- Germany-only picture sleeve

Single by Dr. Feelgood

from the album Sneakin' Suspicion
- B-side: "Lights Out"
- Released: May 1977
- Recorded: 1977
- Genre: Rock and roll, pub rock
- Length: 3:50
- Label: United Artists Records - UP 36255
- Songwriter: Wilko Johnson
- Producer: Bert de Coteaux

Dr. Feelgood singles chronology
| "Roxette (live)" (1976) | "Sneakin' Suspicion" (1977) | "She's a Windup" (1977) |

= Sneakin' Suspicion (song) =

"Sneakin' Suspicion" is a song by the band Dr. Feelgood. It was recorded in 1977 and was the first track on their album, Sneakin' Suspicion, which was released in May that year. It was recorded at the Rockfield Studios and mixed at the Media Sounds Studios in New York.

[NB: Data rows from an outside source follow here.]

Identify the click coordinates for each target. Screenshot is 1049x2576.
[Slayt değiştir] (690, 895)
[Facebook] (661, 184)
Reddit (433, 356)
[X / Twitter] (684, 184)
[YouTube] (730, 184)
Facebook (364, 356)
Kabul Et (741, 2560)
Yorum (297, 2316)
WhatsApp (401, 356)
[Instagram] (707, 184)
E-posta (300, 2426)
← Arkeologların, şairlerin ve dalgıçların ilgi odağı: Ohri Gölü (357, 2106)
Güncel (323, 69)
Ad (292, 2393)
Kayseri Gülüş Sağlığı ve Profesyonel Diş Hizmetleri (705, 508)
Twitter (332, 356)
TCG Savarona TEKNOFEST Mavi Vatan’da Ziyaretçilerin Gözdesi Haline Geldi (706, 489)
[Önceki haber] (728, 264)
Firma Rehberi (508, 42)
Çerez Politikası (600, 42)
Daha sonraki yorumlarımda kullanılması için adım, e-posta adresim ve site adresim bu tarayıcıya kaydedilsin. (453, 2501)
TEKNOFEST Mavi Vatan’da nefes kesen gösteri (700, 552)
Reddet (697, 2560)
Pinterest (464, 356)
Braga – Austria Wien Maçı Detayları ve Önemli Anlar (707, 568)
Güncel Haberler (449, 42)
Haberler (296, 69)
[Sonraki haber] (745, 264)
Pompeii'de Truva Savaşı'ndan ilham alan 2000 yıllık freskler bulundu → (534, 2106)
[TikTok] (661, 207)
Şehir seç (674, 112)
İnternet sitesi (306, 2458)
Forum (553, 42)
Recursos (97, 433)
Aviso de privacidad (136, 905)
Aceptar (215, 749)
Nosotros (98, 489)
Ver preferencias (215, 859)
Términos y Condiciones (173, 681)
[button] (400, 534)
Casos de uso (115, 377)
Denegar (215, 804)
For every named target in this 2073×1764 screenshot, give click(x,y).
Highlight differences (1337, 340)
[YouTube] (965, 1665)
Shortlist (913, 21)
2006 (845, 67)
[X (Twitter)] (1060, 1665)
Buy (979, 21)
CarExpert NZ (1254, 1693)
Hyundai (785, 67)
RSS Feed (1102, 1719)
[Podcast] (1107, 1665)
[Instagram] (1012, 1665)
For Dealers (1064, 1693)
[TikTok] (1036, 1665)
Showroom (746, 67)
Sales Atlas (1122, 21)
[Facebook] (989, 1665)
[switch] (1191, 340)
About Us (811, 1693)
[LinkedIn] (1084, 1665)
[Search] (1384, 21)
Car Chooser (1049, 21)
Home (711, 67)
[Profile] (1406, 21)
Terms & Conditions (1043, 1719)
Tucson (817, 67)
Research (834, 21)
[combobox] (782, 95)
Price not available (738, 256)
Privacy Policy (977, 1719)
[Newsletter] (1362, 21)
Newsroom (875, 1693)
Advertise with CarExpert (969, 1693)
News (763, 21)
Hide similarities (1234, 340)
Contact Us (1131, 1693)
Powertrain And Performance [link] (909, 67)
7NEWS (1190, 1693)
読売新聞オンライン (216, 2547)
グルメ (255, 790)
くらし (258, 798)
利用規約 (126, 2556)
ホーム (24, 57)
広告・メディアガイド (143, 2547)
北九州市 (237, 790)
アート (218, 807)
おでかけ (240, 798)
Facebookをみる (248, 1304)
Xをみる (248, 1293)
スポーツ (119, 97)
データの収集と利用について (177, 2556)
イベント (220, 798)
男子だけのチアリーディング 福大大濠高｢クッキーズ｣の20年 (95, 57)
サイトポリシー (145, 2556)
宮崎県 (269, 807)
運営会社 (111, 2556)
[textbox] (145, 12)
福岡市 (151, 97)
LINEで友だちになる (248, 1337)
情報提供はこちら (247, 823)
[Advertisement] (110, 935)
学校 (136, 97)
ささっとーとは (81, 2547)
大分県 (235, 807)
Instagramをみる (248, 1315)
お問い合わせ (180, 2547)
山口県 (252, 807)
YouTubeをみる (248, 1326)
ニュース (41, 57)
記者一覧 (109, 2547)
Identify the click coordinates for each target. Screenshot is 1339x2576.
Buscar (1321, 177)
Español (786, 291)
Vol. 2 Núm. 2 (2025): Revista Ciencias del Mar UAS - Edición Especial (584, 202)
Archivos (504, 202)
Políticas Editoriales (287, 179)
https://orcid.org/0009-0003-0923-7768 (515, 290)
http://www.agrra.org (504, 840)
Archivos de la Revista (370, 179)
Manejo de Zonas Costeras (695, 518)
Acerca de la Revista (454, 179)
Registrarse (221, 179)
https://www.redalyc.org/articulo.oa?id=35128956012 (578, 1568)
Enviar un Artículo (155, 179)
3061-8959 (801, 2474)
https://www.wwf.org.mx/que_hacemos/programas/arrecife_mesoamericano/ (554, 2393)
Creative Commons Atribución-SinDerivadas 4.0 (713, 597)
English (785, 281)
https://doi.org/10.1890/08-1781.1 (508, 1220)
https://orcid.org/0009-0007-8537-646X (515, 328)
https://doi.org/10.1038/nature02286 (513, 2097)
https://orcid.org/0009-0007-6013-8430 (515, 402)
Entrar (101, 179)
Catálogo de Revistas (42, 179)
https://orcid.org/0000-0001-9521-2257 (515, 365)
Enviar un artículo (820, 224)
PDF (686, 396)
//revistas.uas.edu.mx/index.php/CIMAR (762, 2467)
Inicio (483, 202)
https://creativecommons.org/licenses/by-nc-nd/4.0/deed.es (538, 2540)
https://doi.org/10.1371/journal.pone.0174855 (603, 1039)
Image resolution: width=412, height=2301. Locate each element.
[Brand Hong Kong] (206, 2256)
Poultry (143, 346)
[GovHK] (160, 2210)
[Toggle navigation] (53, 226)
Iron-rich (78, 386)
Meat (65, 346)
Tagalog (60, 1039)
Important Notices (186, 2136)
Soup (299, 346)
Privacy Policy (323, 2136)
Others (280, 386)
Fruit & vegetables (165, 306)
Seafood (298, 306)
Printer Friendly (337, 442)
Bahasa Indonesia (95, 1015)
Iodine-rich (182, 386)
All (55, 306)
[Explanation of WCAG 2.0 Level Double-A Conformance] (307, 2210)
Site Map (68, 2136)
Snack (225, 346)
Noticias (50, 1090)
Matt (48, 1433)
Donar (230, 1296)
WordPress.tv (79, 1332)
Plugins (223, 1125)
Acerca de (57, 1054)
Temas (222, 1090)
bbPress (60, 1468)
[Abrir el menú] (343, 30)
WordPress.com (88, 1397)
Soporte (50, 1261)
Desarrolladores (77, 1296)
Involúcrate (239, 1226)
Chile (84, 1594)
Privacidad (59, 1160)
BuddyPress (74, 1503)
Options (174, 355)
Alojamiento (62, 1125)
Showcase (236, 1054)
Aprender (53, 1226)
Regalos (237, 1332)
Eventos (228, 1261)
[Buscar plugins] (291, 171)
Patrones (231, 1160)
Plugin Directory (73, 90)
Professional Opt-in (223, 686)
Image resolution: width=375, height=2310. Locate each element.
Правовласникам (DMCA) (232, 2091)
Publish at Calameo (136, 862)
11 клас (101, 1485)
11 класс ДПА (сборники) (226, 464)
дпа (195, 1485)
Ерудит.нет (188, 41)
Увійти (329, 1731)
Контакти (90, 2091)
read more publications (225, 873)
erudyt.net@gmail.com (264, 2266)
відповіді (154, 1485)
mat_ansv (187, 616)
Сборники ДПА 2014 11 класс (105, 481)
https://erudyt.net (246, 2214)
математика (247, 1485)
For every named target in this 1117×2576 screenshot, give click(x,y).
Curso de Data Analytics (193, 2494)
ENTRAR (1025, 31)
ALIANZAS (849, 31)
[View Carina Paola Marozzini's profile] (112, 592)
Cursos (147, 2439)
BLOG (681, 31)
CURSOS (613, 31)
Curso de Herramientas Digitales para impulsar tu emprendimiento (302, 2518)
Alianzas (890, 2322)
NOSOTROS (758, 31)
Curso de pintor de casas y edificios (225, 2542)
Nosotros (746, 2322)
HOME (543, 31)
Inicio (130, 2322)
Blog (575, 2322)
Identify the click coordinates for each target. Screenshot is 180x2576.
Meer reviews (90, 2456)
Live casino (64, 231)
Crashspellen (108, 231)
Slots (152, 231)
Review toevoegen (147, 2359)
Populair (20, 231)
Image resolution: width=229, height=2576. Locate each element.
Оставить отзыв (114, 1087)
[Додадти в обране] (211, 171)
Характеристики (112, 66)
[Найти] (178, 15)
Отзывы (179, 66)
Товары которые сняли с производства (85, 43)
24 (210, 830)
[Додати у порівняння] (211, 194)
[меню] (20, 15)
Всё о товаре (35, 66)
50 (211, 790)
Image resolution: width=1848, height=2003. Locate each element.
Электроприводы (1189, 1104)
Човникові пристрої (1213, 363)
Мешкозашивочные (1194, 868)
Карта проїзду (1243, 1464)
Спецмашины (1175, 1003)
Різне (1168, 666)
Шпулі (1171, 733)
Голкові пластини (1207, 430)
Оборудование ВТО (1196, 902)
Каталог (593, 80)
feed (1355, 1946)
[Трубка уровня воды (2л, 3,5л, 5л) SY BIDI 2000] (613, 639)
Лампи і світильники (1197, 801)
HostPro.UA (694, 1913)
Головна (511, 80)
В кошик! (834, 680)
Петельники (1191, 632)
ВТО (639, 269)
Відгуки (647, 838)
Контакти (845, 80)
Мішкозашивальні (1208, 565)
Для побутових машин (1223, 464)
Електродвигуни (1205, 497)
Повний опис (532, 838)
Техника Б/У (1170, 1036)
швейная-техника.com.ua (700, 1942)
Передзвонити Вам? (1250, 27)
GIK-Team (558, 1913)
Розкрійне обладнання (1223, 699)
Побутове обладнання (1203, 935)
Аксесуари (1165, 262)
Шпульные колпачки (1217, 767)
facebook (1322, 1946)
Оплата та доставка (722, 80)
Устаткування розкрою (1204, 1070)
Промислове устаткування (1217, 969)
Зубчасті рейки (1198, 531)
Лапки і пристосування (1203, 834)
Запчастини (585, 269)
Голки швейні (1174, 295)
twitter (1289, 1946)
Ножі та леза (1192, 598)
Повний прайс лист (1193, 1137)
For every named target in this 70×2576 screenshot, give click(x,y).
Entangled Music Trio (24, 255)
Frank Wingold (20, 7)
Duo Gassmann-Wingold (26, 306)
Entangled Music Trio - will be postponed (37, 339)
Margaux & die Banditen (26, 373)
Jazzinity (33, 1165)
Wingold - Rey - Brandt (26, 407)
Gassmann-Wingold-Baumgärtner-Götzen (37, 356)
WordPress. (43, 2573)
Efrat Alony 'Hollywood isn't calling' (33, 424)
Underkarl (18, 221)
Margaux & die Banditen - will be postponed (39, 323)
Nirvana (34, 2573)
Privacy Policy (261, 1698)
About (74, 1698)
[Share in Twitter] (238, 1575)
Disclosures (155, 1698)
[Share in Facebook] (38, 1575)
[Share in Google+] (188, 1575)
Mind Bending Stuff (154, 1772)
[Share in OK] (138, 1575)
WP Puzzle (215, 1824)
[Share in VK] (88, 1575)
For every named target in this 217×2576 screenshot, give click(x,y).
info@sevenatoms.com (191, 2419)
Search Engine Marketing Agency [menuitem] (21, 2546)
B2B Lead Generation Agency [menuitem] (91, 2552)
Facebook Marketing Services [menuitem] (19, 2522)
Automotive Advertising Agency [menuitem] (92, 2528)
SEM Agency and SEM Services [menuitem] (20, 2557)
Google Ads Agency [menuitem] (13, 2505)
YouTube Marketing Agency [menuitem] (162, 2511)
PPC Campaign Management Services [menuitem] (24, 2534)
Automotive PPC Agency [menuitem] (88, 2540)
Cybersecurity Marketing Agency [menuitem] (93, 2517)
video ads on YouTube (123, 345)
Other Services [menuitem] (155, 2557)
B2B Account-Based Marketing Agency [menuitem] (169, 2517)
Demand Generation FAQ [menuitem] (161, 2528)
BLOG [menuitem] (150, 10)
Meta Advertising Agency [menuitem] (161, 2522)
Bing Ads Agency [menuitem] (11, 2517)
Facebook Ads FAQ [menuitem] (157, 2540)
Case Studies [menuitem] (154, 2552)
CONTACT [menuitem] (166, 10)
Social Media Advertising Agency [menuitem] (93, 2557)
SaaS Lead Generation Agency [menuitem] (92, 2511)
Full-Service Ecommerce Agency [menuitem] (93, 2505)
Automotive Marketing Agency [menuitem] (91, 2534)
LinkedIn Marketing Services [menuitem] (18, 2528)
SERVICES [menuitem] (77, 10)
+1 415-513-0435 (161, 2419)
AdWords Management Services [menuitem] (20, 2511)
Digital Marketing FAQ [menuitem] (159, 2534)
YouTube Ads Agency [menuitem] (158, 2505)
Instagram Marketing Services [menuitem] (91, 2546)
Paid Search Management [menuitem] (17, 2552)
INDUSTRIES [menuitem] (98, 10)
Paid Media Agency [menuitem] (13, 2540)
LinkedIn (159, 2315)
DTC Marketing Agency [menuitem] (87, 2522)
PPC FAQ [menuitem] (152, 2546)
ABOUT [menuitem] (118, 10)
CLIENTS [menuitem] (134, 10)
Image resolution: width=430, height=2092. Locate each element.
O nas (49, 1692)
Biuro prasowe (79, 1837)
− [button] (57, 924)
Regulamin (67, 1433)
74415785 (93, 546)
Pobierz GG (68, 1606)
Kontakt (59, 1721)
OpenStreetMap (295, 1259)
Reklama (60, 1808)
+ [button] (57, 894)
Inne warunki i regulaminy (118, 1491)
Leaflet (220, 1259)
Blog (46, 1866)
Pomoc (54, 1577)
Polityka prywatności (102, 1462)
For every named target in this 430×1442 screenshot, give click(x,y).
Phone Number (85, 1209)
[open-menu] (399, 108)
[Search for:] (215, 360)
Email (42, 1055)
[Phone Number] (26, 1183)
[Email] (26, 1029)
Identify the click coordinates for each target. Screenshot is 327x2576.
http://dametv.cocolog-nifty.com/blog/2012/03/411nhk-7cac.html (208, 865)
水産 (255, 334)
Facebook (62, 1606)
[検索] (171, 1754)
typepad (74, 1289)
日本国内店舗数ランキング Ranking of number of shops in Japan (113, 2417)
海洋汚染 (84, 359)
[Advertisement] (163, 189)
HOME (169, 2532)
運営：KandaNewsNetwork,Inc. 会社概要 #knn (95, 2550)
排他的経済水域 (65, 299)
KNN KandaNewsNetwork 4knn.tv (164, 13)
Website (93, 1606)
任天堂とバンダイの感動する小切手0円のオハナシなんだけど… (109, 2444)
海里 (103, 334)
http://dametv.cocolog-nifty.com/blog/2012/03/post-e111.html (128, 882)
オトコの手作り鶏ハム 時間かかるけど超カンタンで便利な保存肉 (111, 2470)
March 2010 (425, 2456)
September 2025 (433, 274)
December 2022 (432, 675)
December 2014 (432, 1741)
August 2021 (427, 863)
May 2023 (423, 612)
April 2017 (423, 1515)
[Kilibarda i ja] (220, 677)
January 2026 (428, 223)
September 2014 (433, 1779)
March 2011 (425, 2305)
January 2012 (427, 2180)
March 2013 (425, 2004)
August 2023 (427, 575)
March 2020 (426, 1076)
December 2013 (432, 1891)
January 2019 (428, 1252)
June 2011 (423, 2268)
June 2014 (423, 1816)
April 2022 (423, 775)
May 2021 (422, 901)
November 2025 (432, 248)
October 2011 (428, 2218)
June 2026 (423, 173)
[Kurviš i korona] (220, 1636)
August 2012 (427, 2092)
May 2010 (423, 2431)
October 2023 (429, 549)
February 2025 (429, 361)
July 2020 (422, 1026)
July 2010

"Sneakin' Suspicion" was also issued as a single in the United Kingdom in May 1977. It reached number 47 in the UK Singles Chart and spent three weeks in the listing. Written by Wilko Johnson and produced by Bert de Coteaux, it was Dr. Feelgood's first hit single. and the only hit single to feature Johnson, the other five all featuring Gypie Mayo.

The B-side of the record, "Lights Out", was written by Seth David and Mac Rebennack.

The track was Dr. Feelgood's first UK charted song but it was not their first single release. "Sneakin' Suspicion" was preceded by "Roxette" (November 1974), "She Does It Right" (March 1975), "Back in the Night" (July 1975) and "Roxette" (live) (September 1976). "Riot In Cell Block No. 9" (live) b/w "Johnny B. Goode" (live) was a free 7" single available with their September 1976 live album, Stupidity.

The sleeve shown is from the German release, as the UK release did not have a picture sleeve.

"Sneakin' Suspicion" was also later included in Dr. Feelgood's 1997's compilation album, Twenty Five Years of Dr. Feelgood.